Data Source Connections with Pre-Existing Auth

  • If you’re using our white labeling add-on, we added a new POST endpoint /integrations/connect so customers can bypass the authentication flow on Carbon by directly passing in an access token.

  • The request takes an authentication object that contains all the necessary pieces of data to connect to user’s account. The object will vary by data source and a list specifying the required keys can be found in our docs. If the connection is successful, the upserted data source will be returned.

  • This endpoint also returns a sync url for some data source types that will initiate the sync process.

Improvements to CSV, TSV, XLSX, GSheet Parsing

  • You have the option to now chunk CSV, TSV, XLSX, and Google Sheets by tokens via chunk_size and/or rows via max_items_per_chunk parameters. When a file is processed, we will add rows to a chunk until adding the next row would exceed chunk_size or max_items_per_chunk.

  • If a single row exceeds chunk_size or the embedding model’s limit for number of tokens, then the file’s sync_error_message will point out which row has too many tokens.

  • For example:

  • If each CSV row is 250 tokens, chunk_size of 800 tokens and no max_items_per_chunk set, then each chunk will contain 3 CSV rows.

  • If each CSV row is 250 tokens, chunk_size of 800 tokens and max_items_per_chunk set to 1, then each chunk will contain 1 CSV rows.
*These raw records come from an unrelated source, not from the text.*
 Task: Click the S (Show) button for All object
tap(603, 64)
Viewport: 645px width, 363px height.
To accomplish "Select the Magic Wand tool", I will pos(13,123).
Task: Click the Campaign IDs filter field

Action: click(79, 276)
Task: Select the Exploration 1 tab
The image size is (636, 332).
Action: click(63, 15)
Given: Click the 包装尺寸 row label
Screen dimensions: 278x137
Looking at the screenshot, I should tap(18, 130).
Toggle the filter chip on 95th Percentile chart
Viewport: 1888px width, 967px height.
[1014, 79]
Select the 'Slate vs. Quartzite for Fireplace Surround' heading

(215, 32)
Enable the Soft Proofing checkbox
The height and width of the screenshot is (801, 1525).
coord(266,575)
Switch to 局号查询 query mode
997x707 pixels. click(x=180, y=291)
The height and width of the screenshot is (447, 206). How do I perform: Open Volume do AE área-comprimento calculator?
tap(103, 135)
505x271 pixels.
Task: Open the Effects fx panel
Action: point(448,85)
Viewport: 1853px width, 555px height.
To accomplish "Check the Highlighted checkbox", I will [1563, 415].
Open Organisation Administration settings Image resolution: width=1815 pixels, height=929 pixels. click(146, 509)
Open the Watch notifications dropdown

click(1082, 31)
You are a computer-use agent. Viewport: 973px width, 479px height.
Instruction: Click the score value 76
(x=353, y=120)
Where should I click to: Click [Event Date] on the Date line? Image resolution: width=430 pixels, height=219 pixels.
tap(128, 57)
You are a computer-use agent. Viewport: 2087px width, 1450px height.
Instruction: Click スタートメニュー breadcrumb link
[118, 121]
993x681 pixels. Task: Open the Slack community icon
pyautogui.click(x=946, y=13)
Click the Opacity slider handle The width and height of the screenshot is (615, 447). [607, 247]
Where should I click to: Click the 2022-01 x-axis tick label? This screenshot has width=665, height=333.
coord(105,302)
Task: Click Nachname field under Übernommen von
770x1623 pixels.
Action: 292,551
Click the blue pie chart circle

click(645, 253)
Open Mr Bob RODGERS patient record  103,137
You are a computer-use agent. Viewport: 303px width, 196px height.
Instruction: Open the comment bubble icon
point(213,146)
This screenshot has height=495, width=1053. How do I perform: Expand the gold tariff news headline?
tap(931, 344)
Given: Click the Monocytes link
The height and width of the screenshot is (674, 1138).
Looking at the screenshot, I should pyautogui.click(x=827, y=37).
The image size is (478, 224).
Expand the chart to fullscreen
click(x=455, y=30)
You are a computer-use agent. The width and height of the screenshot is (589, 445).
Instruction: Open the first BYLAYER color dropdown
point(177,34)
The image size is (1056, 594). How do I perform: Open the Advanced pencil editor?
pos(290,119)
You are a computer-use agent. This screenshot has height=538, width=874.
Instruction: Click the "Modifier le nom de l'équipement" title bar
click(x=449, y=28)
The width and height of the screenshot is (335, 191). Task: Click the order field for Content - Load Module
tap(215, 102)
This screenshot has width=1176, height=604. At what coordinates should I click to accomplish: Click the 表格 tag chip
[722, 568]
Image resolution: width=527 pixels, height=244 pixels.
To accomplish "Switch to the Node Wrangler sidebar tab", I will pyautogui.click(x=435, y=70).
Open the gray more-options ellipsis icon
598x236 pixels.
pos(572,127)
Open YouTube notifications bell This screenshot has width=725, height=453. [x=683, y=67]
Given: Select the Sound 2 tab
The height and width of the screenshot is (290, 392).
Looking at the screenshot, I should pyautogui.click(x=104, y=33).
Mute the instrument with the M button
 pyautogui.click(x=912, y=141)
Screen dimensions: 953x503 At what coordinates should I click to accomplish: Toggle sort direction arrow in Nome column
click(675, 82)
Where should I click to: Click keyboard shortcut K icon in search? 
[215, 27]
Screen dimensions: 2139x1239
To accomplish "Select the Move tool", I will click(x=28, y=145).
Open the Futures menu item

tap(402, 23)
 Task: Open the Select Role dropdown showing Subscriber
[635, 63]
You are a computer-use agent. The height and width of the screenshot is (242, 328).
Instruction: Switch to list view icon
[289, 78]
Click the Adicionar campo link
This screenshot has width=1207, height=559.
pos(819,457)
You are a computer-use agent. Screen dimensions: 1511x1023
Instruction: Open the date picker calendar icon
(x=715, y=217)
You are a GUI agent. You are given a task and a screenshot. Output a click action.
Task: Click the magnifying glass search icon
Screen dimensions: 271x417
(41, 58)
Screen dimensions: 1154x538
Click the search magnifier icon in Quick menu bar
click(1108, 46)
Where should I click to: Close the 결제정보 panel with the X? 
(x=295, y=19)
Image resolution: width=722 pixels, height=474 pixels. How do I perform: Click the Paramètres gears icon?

  • Consequently, it is essential to ensure that the number of tokens in a CSV row does not surpass the token limits established by the embedding models. Token counting is currently only supported for OpenAI models currently.

  • You can find more details here.

Improvements to OCR

  • Table parsing in PDFs has been improved significantly with this most recent OCR update.

  • In order to use the enhanced table parsing features, you need to set parse_pdf_tables_with_ocr to true when uploading PDFs (use_ocr must also be true).

    • Any tables parsed when parse_pdf_tables_with_ocr is true have their own chunk(s) assigned to them. These chunks can be identified by the presence of the string TABLE in embedding_metadata.block_types.

    • The format of these tabular chunks will be the same format as CSV-derived chunks.

    • Using this table-parsing feature in conjunction with hybrid search should provide much better search results than before (assuming the PDF has tables that need to be searched over).

  • If you’re using OCR we now also return metadata such as coordinates and page numbers even if set_page_as_boundary is set to false.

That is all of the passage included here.